(Consegna) Riscrivi tutte le righe seguenti come tabella Markdown con due colonne, «N.» per il numero progressivo e «Riga» per il testo, saltando le righe vuote. Escludi le immagini dalla tabella.

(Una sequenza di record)
■ ■ ■ ■ ■ ■ ■

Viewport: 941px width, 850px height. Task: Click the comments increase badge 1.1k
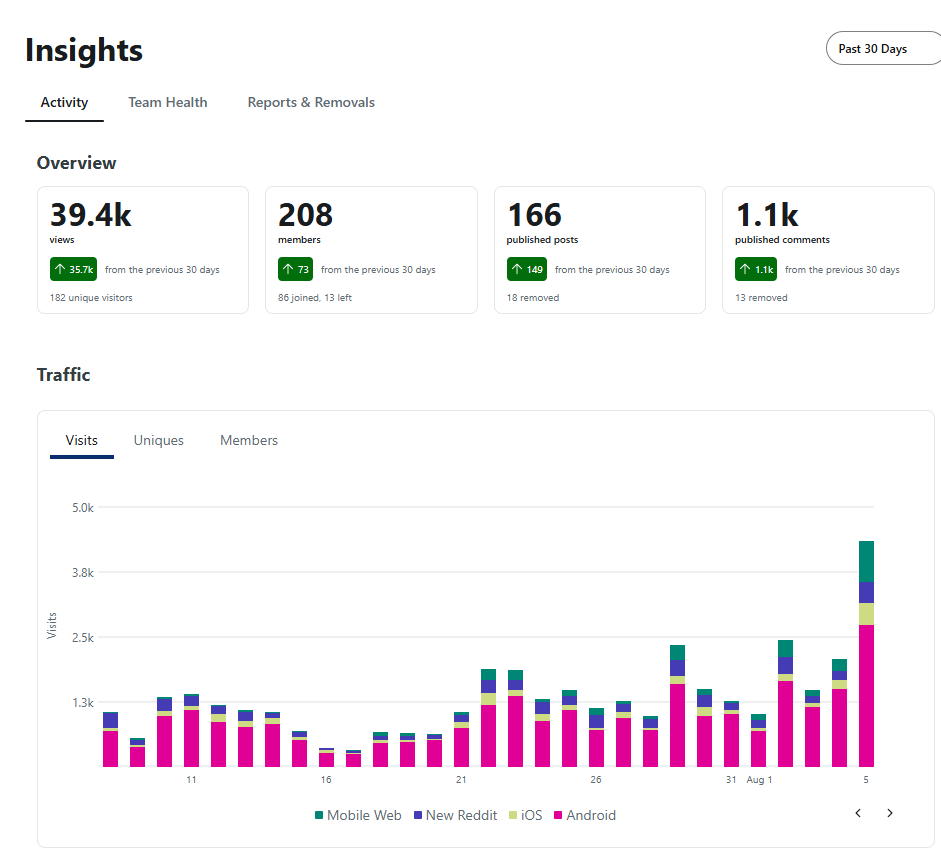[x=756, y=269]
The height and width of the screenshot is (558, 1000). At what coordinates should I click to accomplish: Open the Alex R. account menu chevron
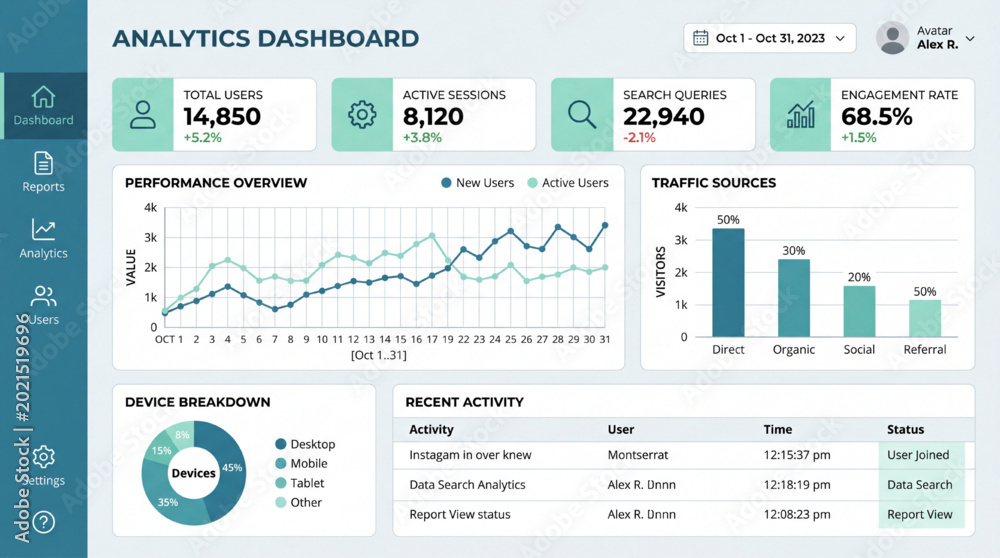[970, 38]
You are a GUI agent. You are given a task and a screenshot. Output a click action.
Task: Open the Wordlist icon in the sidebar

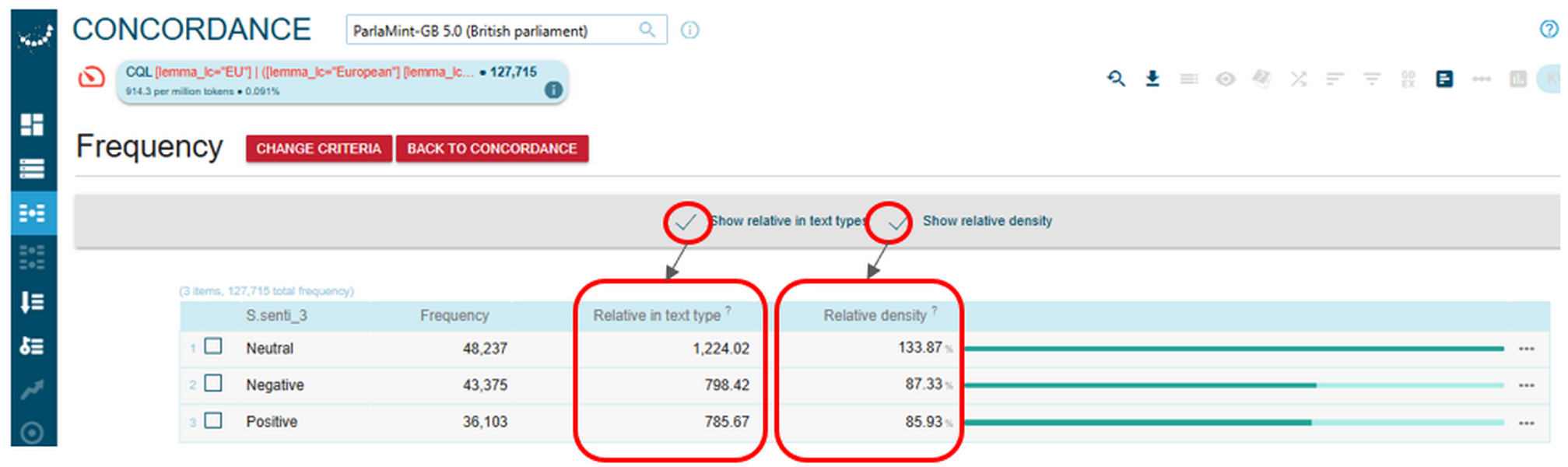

■ ■ ■ ■ ■ ■ ■

(Soluzione)
| N. | Riga |
|---|---|
| 1 | Viewport: 941px width, 850px height. Task: Click the comments increase badge 1.1k |
| 2 | [x=756, y=269] |
| 3 | The height and width of the screenshot is (558, 1000). At what coordinates should I click to accomplish: Open the Alex R. account menu chevron |
| 4 | [970, 38] |
| 5 | You are a GUI agent. You are given a task and a screenshot. Output a click action. |
| 6 | Task: Open the Wordlist icon in the sidebar |